Tullow views EGM as key to Uganda buyout bid
The Irish oil and gas exploration company said at the weekend that it would exercise its pre-emption rights and match Italian energy company Eni’s $1.5 billion (€1.06bn) bid for the 50% stakes in two oil fields in the Lake Albert Rift Basin – in which it owns half shares, itself – from Canadian firm Heritage Oil.
While Tullow said it was entering a sale and purchase agreement with Heritage Oil & Gas, the finalisation of the deal is dependent on approval by Heritage’s shareholders and the Ugandan government itself.
The significance of next Monday is that it is the date when Heritage is due to put the matter to a shareholder vote at an extraordinary general meeting (EGM).

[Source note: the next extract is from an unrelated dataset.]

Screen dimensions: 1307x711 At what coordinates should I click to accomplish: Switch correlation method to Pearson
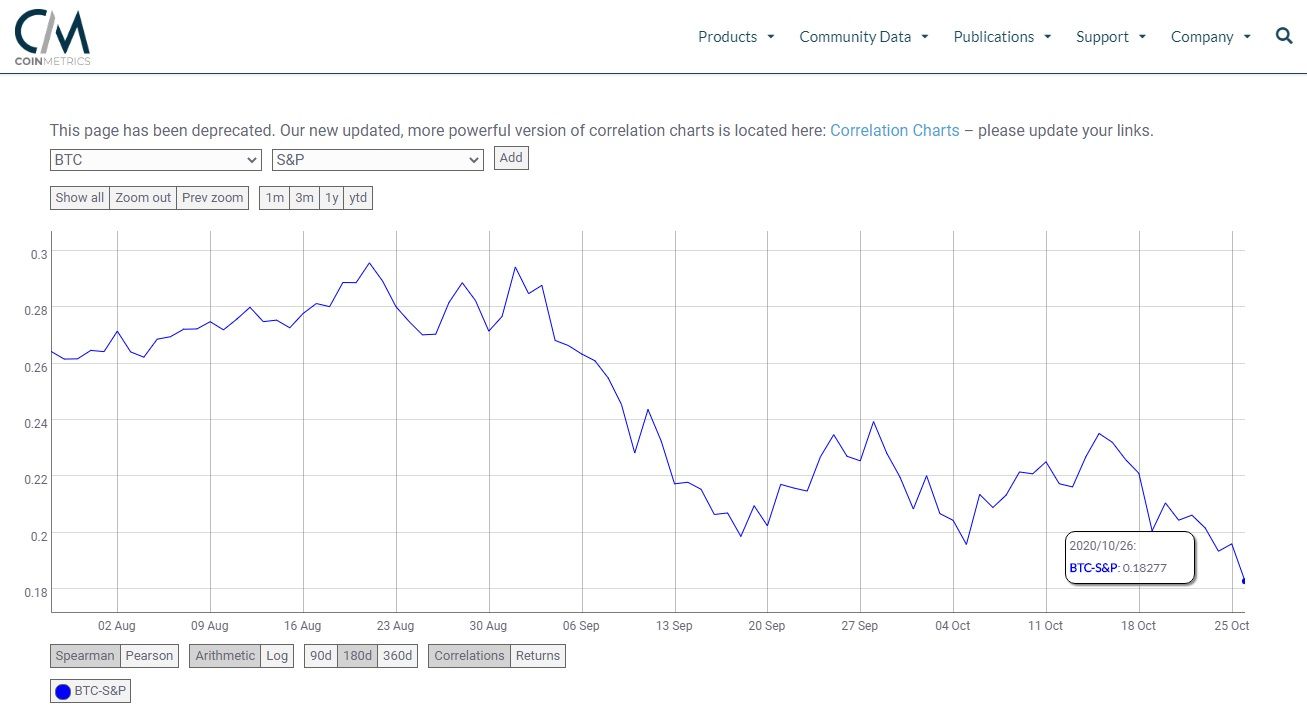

However, a press report in Uganda has suggested that Tullow’s weekend announcement is now hampered because the country’s government will not approve the company’s pre-emption rights.
Tullow chief executive Aidan Heavey said at the weekend that the company’s acquisition of the Heritage stakes would benefit both Tullow shareholders and the Ugandan government’s exploration development requirements. A spokesperson for Tullow said yesterday that the company is still viewing the Heritage EGM, on Monday, as the next key date in the transaction timetable.
Meanwhile, Limerick- headquartered exploration firm, Circle Oil has announced a 21% increase in combined production levels at its Egypt-based Al-Amir SE-4 and Geyad-2X ST1 wells – from 6,070 barrels of oil per day (bopd) to 7,350 bopd.
“This successful appraisal well, once connected, will add to our current production levels,” chief executive David Hough said.